OECD Publishes Education at a Glance 2007: Australia Awarded a Curate's Egg. (September 19, 2007)

There are currently thirty full members; of these, 25 (marked with *) are described as high-income countries by the World Bank in 2006.

Toward the end of January this year TFW published an opinion piece Those Pesky Selected Statistics Keep Poking Through Like Weeds in Fallow Soil which commented: "Ms Bishop [the federal Minister for Education, Science and Training] seems to have trouble in developing the variations and her counters to the data produced to hold her and her government to account for their decreasing support for public education, and specifically tertiary education, and research are dismissive and insubstantial... In the past Ms Bishop has accused the OECD of producing misleading data and assessments with regard to Australia, the implication being that we are at a disadvantage compared to the rest of the OECD. She has yet to make a compelling case for her charge."

 

The implication that we are being discriminated against by the OECD in its evaluations needs to be weighed against the possibility that Ms Bishop is hardly an objective commentator.

 

Today the minister in responding said the OECD analysis was flawed because it counted HECS and government full-fee loans as money paid by students, and did not include the majority of vocational and technical education funding.

 

It also did not include funding increases since 2004, including the $6 billion Higher Education Endowment Fund — part of $7.9 billion provided this year.

 

However, higher education analysts have challenged her claim. The Age reports that Barry McGaw, a former OECD education director and now head of the Melbourne Education Research Institute, said most vocational education was considered high school equivalent, and counted in the analysis of upper secondary, and not tertiary, funding.

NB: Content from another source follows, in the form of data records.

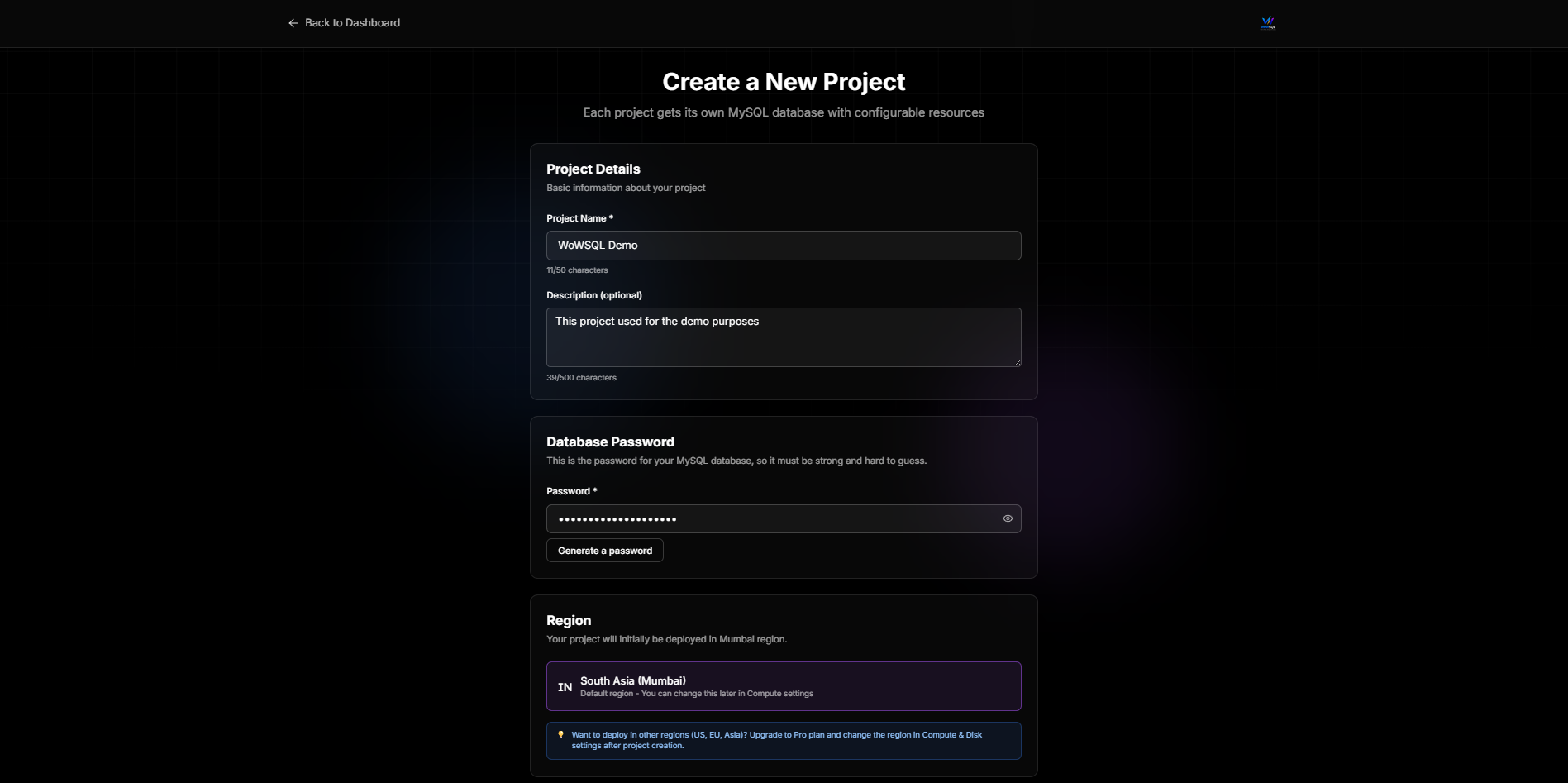Open the Back to Dashboard link
The height and width of the screenshot is (783, 1568).
click(351, 22)
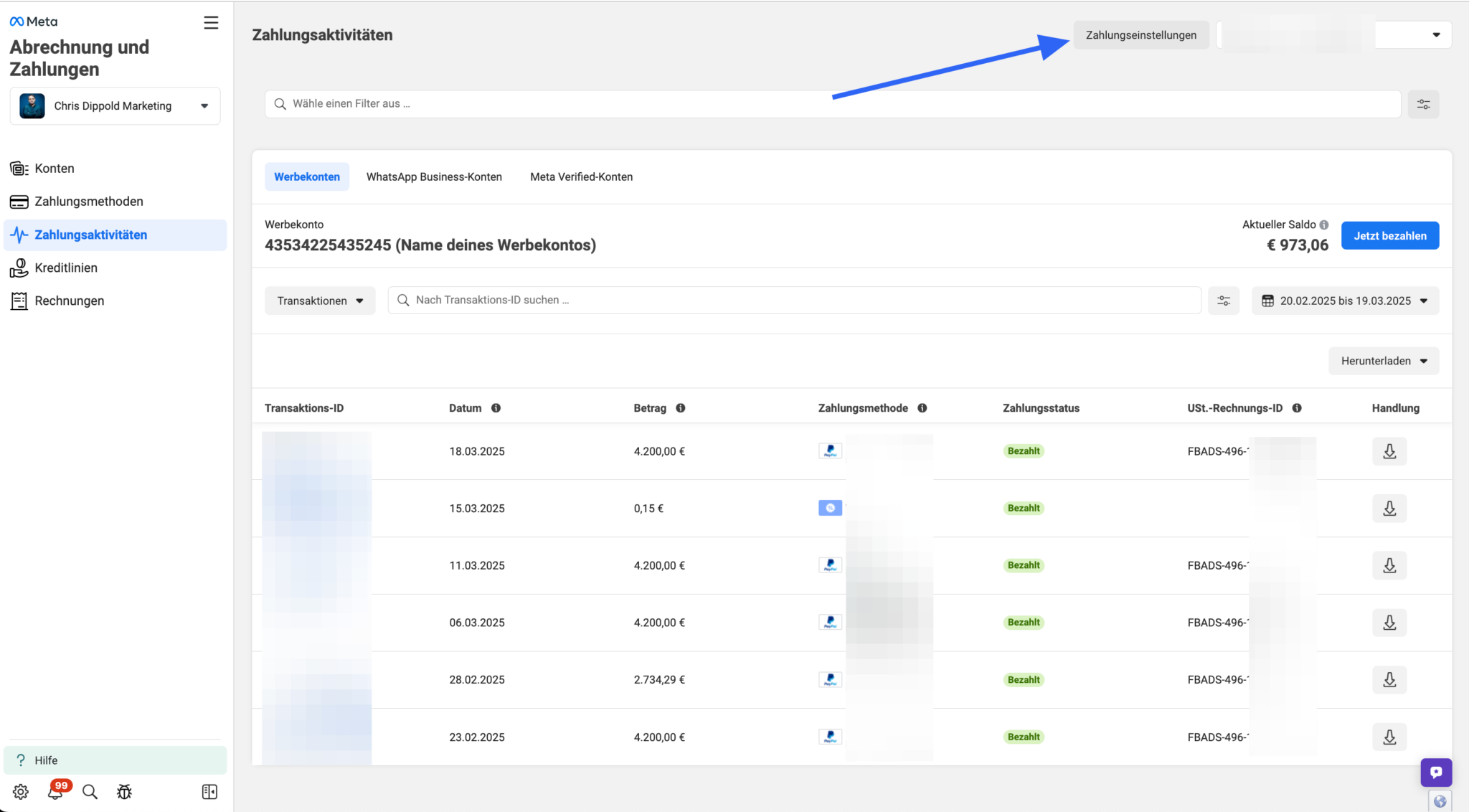Viewport: 1469px width, 812px height.
Task: Open Zahlungseinstellungen button
Action: [1140, 35]
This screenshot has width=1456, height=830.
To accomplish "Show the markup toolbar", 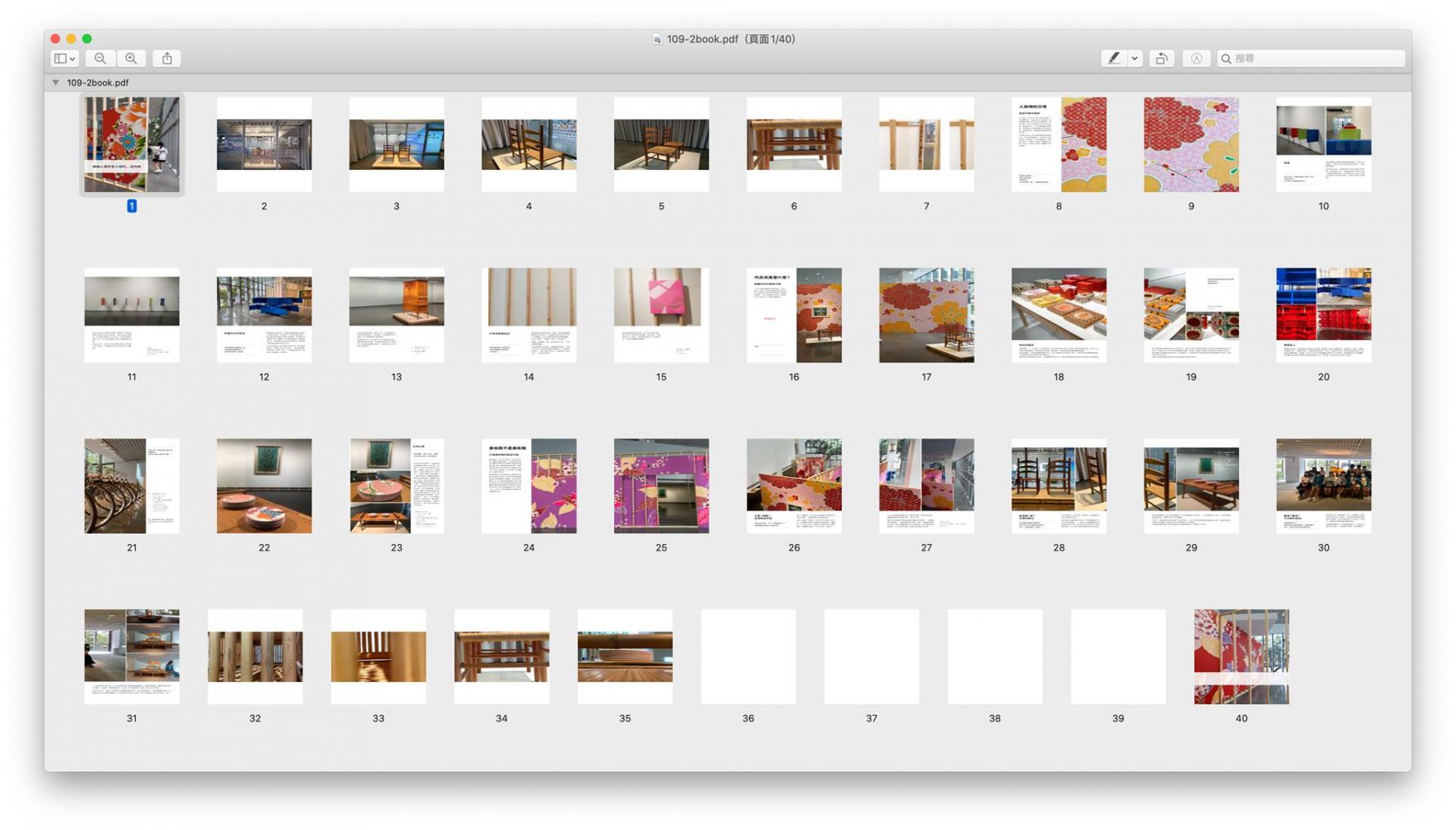I will click(x=1196, y=58).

On the plus side the OECD pointed out that charging students fees had not reduced university access for the less advantaged. It found Australia led the developed world for access to a degree.

 

On the other hand the report's assessment suggests that in the intervening year since its last report under the Coalition government had not improved its support.

 

The Age's Adam Morton and Farrah Tomazin summarise the findings: "Australia was the only developed country to cut public spending on tertiary education in the decade to 2004, according to a new world comparison.

"The funding reduction — down 4 per cent compared with an average OECD rise of 49 per cent — resulted in private spending on higher education, including students' tuition fees, surpass government funding.

"By 2004 the Government paid 47.2 per cent of university revenue in Australia, compared with an OECD average of 75.4 per cent.

"The OECD found private spending soared mainly due to students leaving university with a greater debt after the Federal Government lifted maximum HECS fees in 1997.

"Only the US, Japan and Korea charged students more for a public university degree. Australians paid an average $US3855 a year for university study. Conversely, one in three members of the OECD, all of them European countries, offer students free university tuition.

"Across all levels of education, the OECD report found Australia devoted a lower proportion of GDP than the developed world average, though the proportion increased under the Howard Government, up from 5.5 per cent in 1995 to 5.9 per cent in 2004.

"Most of this growth was from private sources. About 27 per cent of total education funding was private, more than twice the OECD average of 13 per cent."